• [Excerpt provided]:
========================

Pride Month: Graphic Novel Reading

We’re here, we’re queer, it’s been another year! These are a few of the queer graphic novels I’ve read and loved in the last twelve months, presented in no particular order for your perusal. 

Pass Me By: Gone Fishin’ by Kyle Simmers & Ryan Danny Owen
(9781988903590, Renegade Arts Entertainment, p/b, £14.99)

Gone Fishin’ is the first in a series of five, billed as an “inverted coming of age story about understanding queer identity and what happens to the stories you never tell.” In a two-tone palette the tragedy of Ed unfolds, an elderly man diagnosed with dementia who used to tour Canada with a glam rock band. You meet his friends, follow his trips to the supermarket and the GP. Nothing much happens and yet the pages are heavy with emotion that’s simmering just underneath the surface, hidden in all the conversations the characters are not having.  I’m really excited to see where this goes.

My Favorite Thing is Monsters by Emil Ferris
(9781606999592, Fantagraphics, p/b, £35.99)

========================

• [The data]:
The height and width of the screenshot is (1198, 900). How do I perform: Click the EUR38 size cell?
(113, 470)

========================

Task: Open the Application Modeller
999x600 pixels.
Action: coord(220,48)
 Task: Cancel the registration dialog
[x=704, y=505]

========================

In the Pride Month reading list, reproduce the passage that begins at the words "Pride Month: Graphic" and stops after "Entertainment, p/b, £14.99)", swapping "perusal" for "enjoyment". None of the lines in the two blocks are needed here.

• [Response to the task]:
Pride Month: Graphic Novel Reading

We’re here, we’re queer, it’s been another year! These are a few of the queer graphic novels I’ve read and loved in the last twelve months, presented in no particular order for your enjoyment. 

Pass Me By: Gone Fishin’ by Kyle Simmers & Ryan Danny Owen
(9781988903590, Renegade Arts Entertainment, p/b, £14.99)